Shares, Bonds and Sukuk

Article (206)

Rights Associated with Shares

 

  1. Where no special provision is made in this Law, company’s shareholders shall have equal rights in relation to shares, and company may not issue different categories of shares.
  2. With the exception of the provision of item (1) of this Article, Cabinet may, upon proposal from SCA’s Chairman of the board of directors, issue a decision determining other categories of shares, conditions for its issuance, rights and obligations associated therewith and rules and procedures governing the same.
  3. No shareholder may request redemption of his contribution to the capital.

 

Article (207)

Nominal Value of Share

 

  1. Nominal value of share in the company may not be less than One Dirham and may not exceed One Hundred Dirhams.
  2. Shares may be issued upon payment of at least one quarter of its nominal value, provided that the balance shall be paid within no more than 3 years as from the date the company was registered with competent authority.
  3. Company may, under a special decision and upon approval of SCA, divide nominal value of its shares into lower value, provided that new value may not be less than One Dirham per share.

 

Article (208)

Nature of Shares & Dividend Coupons

 

Only nominal shares may be issued, excluding bearer shares, and such shares shall be negotiable.
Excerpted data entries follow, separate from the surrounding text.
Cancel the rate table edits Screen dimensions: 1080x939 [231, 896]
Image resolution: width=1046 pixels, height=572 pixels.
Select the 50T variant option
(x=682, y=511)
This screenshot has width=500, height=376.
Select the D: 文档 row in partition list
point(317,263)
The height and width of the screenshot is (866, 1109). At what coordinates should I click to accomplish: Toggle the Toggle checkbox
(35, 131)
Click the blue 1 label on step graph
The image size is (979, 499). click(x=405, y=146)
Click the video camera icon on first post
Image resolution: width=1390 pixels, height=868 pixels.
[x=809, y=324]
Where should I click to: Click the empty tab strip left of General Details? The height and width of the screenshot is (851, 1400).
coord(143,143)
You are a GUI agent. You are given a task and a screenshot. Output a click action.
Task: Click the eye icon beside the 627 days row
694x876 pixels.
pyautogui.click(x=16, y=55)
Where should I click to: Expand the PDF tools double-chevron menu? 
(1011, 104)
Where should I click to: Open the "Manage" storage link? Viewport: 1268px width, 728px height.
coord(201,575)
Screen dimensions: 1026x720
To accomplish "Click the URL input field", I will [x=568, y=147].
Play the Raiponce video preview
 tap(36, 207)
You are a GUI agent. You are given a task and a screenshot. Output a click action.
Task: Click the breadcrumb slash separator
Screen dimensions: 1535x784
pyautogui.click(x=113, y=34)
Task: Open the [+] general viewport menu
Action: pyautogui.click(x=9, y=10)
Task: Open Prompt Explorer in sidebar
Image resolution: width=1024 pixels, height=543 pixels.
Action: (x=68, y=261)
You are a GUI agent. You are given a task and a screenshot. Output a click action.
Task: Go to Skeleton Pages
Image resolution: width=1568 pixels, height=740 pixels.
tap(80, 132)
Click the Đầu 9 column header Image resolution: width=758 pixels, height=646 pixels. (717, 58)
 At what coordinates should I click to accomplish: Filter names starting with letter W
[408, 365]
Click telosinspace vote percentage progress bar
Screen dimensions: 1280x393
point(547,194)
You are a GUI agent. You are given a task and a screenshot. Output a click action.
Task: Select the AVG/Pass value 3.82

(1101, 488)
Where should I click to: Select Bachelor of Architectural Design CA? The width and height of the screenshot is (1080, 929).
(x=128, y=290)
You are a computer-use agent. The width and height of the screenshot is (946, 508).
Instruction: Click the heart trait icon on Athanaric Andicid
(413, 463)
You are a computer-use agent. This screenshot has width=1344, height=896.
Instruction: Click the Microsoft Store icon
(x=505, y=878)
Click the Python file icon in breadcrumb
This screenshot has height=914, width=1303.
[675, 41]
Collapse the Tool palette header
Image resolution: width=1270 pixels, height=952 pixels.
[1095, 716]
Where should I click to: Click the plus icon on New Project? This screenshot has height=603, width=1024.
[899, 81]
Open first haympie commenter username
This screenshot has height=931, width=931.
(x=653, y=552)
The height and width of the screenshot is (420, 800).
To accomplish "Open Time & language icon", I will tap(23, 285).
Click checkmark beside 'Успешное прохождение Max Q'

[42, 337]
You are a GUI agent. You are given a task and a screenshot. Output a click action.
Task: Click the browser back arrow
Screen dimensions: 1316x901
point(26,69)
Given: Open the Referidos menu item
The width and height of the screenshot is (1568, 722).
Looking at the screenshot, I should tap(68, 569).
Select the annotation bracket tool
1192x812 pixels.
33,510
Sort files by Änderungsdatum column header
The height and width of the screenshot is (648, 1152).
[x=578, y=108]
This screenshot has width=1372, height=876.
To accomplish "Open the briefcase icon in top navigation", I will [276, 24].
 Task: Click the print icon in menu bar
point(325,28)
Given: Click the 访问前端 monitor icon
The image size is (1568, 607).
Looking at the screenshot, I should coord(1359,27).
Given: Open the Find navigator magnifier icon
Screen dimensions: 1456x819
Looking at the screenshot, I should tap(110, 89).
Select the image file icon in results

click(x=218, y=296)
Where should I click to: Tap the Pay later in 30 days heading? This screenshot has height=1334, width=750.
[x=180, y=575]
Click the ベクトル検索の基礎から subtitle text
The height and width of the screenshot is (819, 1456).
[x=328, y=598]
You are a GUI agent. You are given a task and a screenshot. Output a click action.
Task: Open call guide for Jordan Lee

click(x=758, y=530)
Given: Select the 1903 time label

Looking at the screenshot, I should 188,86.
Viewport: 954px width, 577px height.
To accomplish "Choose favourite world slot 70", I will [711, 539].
However, Dividend coupons, which form and provisions shall be determined in company’s AOA, may be in nominal or bearer form, and shall in all cases be negotiable, and any condition limiting free trading thereof shall be null and void.

 

Article (209)

Disposal of Shares

 

Method and conditions for disposal of shares shall be determined under provisions of this Law, and regulations and decisions issued by SCA, and company’s AOA, provided that disposal of any such share shall not result in reduction of shares held by national shareholders in company’s capital below the limit established in this Law.

 

Article (210)

Mortgage of Shares

 

Shares may be mortgaged, by being assigned to creditors or their representatives according to procedures applicable in this regard, and Mortgagor may receive profits and use rights related to such shares, unless otherwise is agreed on in mortgage contract.

 

Article (211)

Transfer of Title of Shares Listed in Markets

 

Transfer of title of company’s shares listed in Capital Markets licensed in the State shall be carried out according to the controls applicable at SCA and Capital Market in which such shares are listed.

 

Article (212)

Transfer of Title of Shares Not Listed in Markets

 

  1. Title of shares not listed in the market shall be transferred by inserting such disposal in a register with the Company, and such share shall be marked in the said register, and such disposal may not be used as evidence against the Company or third parties, save from its registration date.
  2. Company may abstain from registering disposal of shares in any of the following cases:
    1. If such disposal is in violation of the provisions of this Law, decisions executing the same or company’s AOA.
    2. If shares are mortgaged or attached under a Court order.
    3. If shares certificate is lost, and no replacement was issued by the Company.
    4. If shares are indebted to the company, in which case the company may suspend registration of shares transfer until such debt is paid.
    5. If any of the contracting parties is a minor or incapacitated or declared bankrupt or insolvent.

 

Article (213)

Transfer of Shares by Inheritance, Will or Court Judgment

If shares title is transferred by inheritance or will, heir or will beneficiary may request registration of shares transfer in shares register.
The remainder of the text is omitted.